= Victor Stoloff =

American filmmaker (1913–2009)

Victor Stoloff

Victor Stoloff (Виктор Альбертович Столов; 17 March 1913 – 6 December 2009) was a Russian-born American Hollywood director, producer and screenplay writer who worked in film and television. In 1943, Stoloff and Edgar Loew were nominated for an Academy Award in the category "Best Documentary", for the film Little Isles of Freedom, about the Vichy-controlled islands of St. Pierre and Miquelon off the coast of Newfoundland.

==Early life==
He was born in Tashkent, Russia and moved to Egypt with his family in his youth.
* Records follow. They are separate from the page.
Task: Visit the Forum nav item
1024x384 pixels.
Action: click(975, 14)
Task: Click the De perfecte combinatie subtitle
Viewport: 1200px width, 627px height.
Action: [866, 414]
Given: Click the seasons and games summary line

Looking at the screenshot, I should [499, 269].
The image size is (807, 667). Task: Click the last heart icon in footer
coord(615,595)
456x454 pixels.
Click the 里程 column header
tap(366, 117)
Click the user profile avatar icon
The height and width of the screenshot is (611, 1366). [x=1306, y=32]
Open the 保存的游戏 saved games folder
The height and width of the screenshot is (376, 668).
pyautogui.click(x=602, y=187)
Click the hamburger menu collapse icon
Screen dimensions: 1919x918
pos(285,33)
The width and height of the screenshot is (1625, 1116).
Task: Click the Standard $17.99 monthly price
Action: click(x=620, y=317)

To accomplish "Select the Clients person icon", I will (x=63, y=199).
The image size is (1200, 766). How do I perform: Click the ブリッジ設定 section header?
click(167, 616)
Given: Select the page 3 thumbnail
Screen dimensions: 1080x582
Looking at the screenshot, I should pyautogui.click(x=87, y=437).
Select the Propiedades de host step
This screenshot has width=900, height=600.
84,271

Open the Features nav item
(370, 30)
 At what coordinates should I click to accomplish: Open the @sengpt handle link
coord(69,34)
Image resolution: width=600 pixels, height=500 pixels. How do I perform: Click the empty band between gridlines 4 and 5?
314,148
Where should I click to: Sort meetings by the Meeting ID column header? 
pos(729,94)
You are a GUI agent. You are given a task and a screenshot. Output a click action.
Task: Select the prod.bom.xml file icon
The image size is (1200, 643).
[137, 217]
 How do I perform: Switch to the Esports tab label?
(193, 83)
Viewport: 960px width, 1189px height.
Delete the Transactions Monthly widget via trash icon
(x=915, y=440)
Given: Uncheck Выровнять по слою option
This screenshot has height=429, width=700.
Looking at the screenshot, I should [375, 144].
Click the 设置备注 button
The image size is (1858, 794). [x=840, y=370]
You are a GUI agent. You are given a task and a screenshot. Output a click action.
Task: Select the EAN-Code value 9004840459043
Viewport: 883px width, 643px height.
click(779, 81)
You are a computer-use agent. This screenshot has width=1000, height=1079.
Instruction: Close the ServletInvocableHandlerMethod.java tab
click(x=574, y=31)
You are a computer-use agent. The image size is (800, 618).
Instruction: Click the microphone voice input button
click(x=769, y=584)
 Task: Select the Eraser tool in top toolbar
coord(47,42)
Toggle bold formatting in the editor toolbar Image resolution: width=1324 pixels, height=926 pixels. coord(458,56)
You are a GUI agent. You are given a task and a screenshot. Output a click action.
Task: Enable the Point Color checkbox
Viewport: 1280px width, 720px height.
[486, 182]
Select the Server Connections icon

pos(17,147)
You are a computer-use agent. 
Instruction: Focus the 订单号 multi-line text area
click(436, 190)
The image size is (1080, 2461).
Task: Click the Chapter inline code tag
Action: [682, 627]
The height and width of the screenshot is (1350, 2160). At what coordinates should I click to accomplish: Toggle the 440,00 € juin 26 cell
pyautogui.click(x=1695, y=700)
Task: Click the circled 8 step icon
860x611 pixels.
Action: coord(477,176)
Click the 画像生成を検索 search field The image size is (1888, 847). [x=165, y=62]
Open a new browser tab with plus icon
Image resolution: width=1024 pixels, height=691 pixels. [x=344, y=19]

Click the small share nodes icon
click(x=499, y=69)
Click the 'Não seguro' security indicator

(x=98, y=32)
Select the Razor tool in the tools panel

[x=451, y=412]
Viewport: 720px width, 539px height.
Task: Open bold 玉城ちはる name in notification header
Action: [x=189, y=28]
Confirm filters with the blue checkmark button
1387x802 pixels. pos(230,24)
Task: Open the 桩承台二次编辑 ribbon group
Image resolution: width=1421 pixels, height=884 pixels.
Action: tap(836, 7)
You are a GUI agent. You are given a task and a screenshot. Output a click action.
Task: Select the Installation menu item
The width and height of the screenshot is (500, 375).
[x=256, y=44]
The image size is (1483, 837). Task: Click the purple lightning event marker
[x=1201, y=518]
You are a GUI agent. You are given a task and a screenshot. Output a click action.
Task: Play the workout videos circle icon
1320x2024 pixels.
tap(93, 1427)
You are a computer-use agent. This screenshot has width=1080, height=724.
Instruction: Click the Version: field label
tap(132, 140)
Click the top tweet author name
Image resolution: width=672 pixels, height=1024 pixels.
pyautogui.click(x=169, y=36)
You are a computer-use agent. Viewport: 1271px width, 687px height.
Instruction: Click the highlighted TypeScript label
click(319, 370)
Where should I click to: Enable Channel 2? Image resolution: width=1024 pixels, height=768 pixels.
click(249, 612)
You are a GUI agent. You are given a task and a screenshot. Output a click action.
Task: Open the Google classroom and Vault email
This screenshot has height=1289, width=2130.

He went to university in Egypt, studying law for two years.

==Career==
He began his professional career as founder, cameraman, and editor of the first Arabic language newsreel company, Orient Actualities. His first film, Desert Boy, was a 1937 short about rural life in Egypt, filmed at Siwa Oasis. It is now part of the film collection at Museum of Modern Art in New York City. He came to the United States in the early 1940s. He met Nelson A. Rockefeller, then coordinator of Inter-American Affairs for Latin America, who agreed to finance a 1942 documentary-style drama entitled "Better Dresses, Fifth Floor," his first American movie. It was not shown in the U.S. It was panned as "utterly unsuited and without objective for South America."

==Personal==
In addition to English, he spoke Arabic, French, Italian, German, Spanish, and Russian fluently.

==Selected film works==
- Little Isles of Freedom (1943) - producer, director
- Fatal Symphony (1947) - director
- Egypt By Three (1953) - director
- She Gods of Shark Reef (1958) - screenplay writer
- Desert Desperadoes (1959) - screenplay writer
- Intimacy (1966) - writer, director
- Why? (1971) - director
- The Washington Affair (1977)

==Selected television works==
- Ford Theater (director)
- Hawaii Five-O (22 episodes, producer)
- High Adventure with Lowell Thomas (two episodes, writer and director)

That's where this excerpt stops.